═════ Excerpted records

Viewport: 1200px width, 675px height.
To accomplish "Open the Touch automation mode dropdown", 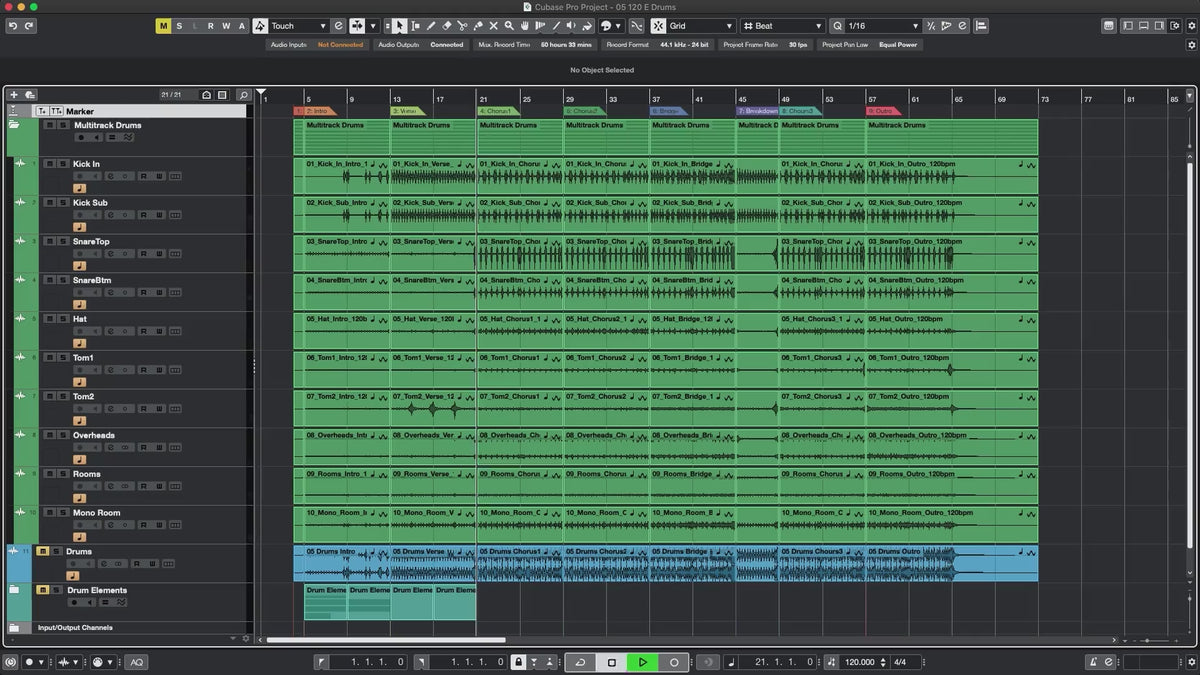I will pyautogui.click(x=298, y=26).
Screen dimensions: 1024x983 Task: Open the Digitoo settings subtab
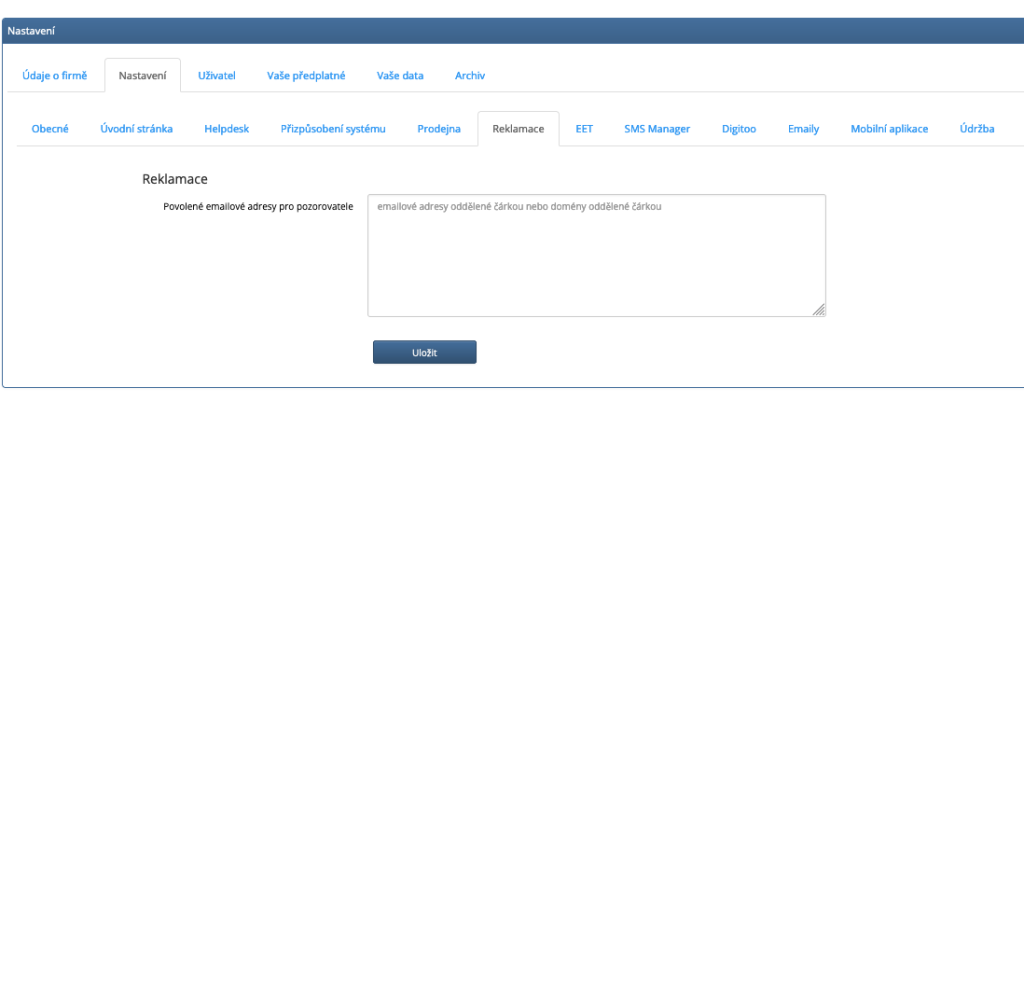[739, 129]
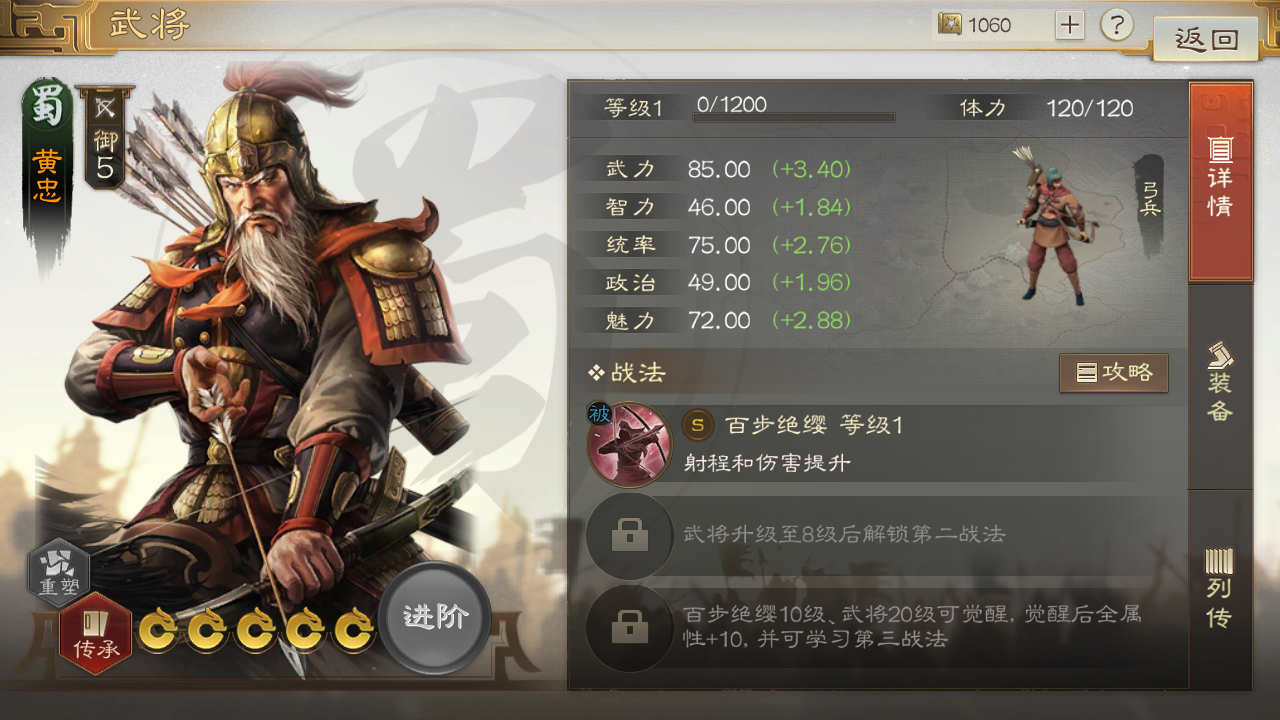Open the 装备 equipment tab
This screenshot has height=720, width=1280.
tap(1220, 385)
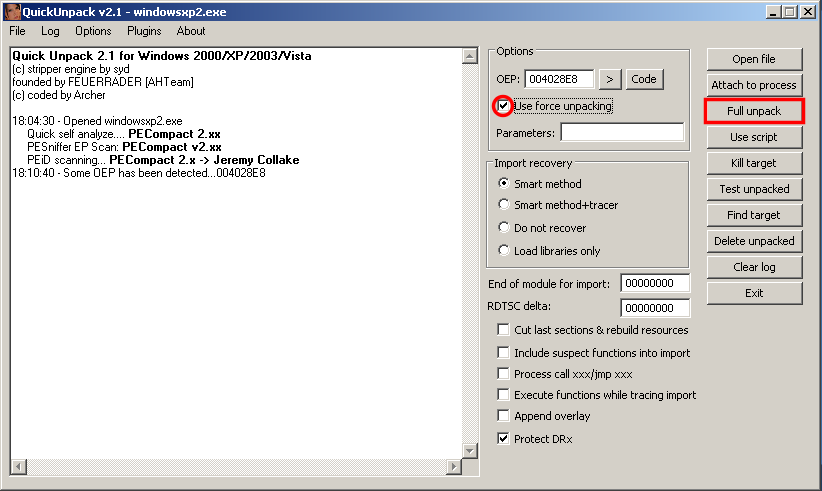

══════════

Task to complete – Each line from the one holding "Screen dimensions: 1024x983" through the last line of the records above must be duplicated exactly, and pictures must not be.

Solution to this problem –
Screen dimensions: 1024x983 Task: Open the Digitoo settings subtab
[739, 129]
Open the 装备 equipment tab
This screenshot has height=720, width=1280.
tap(1220, 385)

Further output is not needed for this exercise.